At Night

The sun is sinking over hill and sea, Its red light fires a spectral line of shore; Night droops upon our half-world mistily With sombre glory and ghost-haunted lore; The stars show dim and pallid in the sky, Vague, wraith-white glimmerings of volcanic spheres, And a slim crescent of the moon appears Like some young herald in the hours that die. Soon we who watch the fading of a day, Who feel the cool winds of the ocean blow Upon our dusk fields in sweet, vagrant way, Freshening earth’s arid spaces with their glow, Stand forth amid the infinite peace of night, An infinite peace for high and holy souls That strive to find their far, mysterious goals Beyond the horizon of their eager sight.

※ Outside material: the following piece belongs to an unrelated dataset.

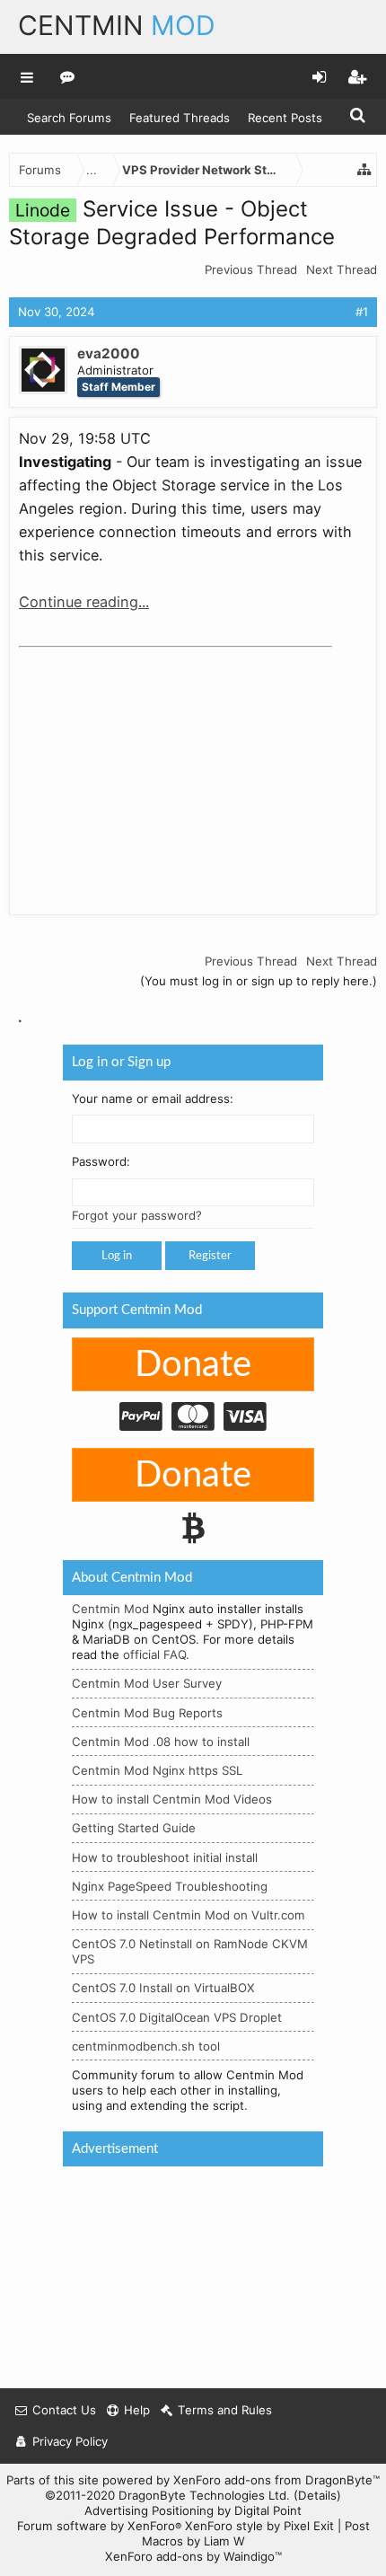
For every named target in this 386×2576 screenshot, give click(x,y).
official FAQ (154, 1654)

At this sequestered hour when tender sleep Holds out to listless lives its precious boon, When men grow weary of the fruits they reap, Grow weary of recurrent dawn and noon, Peace dwells upon them for a little while, Like dew and shade upon the growing grass, And, mindless of uncounted hours that pass, They woo a deep oblivion and they smile. Yet I, whose nights are full of waking dreams, Sleep not—but watch the furtive moments drift Like sluggish waves, and watch the fire-bright gleam Of vibrant planets rolling straight and swift Along their orbit pathways, even as life Moves in its earthward orbit to the grave, Till I, an atom, doomed to weep and slave, Feel my fast kinship with celestial strife. For now I see the universe outspread Within my vision, as with close-shut lids One may read clear the history of the dead And stand with Pharaohs by the Pyramids, Or sit within some rare Athenian home; Yes, as the words and deeds of men are brought Into the widening circle of my thought, The stars grow real to me like deathless Rome.